Considering a Full Monument?

About Me
Sharing The Burden: Ideas For Funeral Arrangements

Hello, everybody. My name is Lois, and I am in my seventies. It might be hard to believe, but I attended my first funeral when I was sixty-five years old. Since then, I have suffered the loss of quite a few family members and close friends. In fact, I have now organised over a dozen funerals. As someone who had been so blessed, it really came as a shock when I first experienced the trauma of making funeral arrangements whilst still finding time to grieve. It really taught me the importance of having an empathetic and creative funeral director that can help share the burden and honour your loved one appropriately. Hopefully, this blog will help those who, like me, had no idea about the enormity of the task a funeral organiser faces. I trust that the ideas within will prove comforting and inspiring during this difficult time. Thank you.

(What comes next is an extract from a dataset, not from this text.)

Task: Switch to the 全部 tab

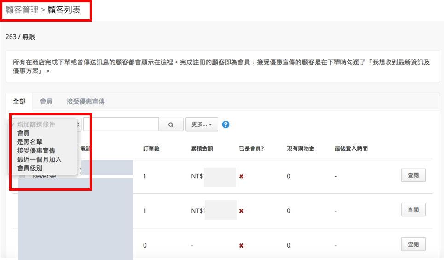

Considering a Full Monument?

27 September 2022
 Categories: , Blog

If you're planning ahead for your eventual funeral, you'll be able to choose a headstone or grave monument and prepay for it. This gives you control over what's on your grave, rather than leaving it to your family's emotional whims and tastes when you've died. Your choices will be limited by what the cemetery allows and what the monument company has available in terms of materials and models, but you can find some interesting options, including full monuments. These are headstones with an upright stone at the head of the grave and a full base extending down the length of the plot. (Lawn monuments are smaller stones that sit only at the head of the grave.) They look amazing but do be aware of what having one of these can bring.

You Can't Stop Monuments From Showing Age

All grave monuments are going to eventually show their age, even if cared for well. Stone weathers over time, and if the cemetery falls into disrepair decades or centuries from now, all the remaining monuments aren't going to look too good, of course. A full monument would certainly be more likely to remain very visible, and the artwork you have carved into it could remain identifiable for a long, long time. But it could be more expensive to care for if you want to keep it in tip-top shape.  

Full Monuments Will Cost More Than Lawn Monuments

The more stone you want to be carved and moved, the more it will cost you. If you can afford it, great, but ask about what costs your family will face once you die. You can pay ahead for materials and carving, but will your family have to pay for the transportation to the grave site? If so, that's going to cost more than the transportation for a simple lawn monument. If you can prepay for that cost, too, do so.

It Could Change Where You Can Be Buried

The cemetery you're planning to be buried in might allow full monuments, but be sure they allow a mixing of full and lawn monuments. In other words, if you're planning to be buried in a plot that's next to other family graves, can you have a full monument if the other graves have a lawn monument? Sometimes you can, but other cemeteries may want the lawn and full monuments separated due to potential differences in spacing between the graves.

You're doing the right thing if you're planning your funeral and prepaying expenses now. Your family will appreciate that they don't have to worry about plans or how they'll pay for most of the costs. And you'll have a grave monument you're happy with.